> _Brief_: Gather every line in the records below that contains the word "model", and copy each one out.

> _A run of records_:
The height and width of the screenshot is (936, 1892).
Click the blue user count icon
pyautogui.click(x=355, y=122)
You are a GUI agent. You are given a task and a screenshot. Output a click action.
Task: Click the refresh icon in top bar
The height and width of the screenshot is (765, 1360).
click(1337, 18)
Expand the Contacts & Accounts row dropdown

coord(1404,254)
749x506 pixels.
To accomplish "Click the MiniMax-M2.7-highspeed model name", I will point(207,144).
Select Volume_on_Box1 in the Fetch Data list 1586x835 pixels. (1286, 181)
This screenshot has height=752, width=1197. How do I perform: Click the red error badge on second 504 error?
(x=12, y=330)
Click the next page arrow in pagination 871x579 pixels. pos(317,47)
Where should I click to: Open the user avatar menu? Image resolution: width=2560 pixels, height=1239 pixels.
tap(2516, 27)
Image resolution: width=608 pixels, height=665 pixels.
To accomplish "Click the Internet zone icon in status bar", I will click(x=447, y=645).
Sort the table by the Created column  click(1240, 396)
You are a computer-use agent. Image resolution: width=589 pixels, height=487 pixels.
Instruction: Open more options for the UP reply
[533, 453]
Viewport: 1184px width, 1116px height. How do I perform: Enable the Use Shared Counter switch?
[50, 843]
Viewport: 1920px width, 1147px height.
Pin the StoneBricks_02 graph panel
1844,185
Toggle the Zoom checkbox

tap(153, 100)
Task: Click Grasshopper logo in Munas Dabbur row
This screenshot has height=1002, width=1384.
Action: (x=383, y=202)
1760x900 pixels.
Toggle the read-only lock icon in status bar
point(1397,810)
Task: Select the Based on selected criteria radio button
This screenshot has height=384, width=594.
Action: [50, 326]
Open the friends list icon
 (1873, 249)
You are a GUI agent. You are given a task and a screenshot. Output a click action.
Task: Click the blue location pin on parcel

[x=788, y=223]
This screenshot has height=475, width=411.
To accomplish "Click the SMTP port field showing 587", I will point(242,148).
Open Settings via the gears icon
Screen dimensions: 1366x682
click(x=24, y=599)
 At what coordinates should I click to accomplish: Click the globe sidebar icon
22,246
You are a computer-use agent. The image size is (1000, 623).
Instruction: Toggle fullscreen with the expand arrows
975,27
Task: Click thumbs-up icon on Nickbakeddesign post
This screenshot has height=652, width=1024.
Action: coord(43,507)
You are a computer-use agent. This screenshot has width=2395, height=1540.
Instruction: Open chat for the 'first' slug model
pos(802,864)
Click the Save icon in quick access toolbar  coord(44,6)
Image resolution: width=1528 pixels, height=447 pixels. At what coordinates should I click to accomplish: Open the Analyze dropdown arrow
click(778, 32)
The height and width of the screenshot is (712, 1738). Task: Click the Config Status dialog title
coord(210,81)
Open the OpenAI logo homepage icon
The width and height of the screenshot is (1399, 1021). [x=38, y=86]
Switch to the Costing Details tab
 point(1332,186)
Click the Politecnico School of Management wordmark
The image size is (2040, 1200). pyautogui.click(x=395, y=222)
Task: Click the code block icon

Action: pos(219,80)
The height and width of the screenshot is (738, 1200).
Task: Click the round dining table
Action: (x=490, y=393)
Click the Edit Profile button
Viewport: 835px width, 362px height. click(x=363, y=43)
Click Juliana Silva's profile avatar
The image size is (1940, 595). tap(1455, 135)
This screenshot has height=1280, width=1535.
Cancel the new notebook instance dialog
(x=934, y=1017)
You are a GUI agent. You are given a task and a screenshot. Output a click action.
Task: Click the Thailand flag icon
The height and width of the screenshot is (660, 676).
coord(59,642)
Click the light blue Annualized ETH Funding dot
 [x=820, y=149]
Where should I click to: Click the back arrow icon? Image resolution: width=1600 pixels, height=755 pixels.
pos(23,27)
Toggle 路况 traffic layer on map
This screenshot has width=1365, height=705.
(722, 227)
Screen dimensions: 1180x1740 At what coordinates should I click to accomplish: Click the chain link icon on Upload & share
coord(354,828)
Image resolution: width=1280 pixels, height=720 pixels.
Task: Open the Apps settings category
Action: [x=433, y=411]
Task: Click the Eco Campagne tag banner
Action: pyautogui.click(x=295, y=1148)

> _Response_:
To accomplish "Click the MiniMax-M2.7-highspeed model name", I will point(207,144).
Instruction: Open chat for the 'first' slug model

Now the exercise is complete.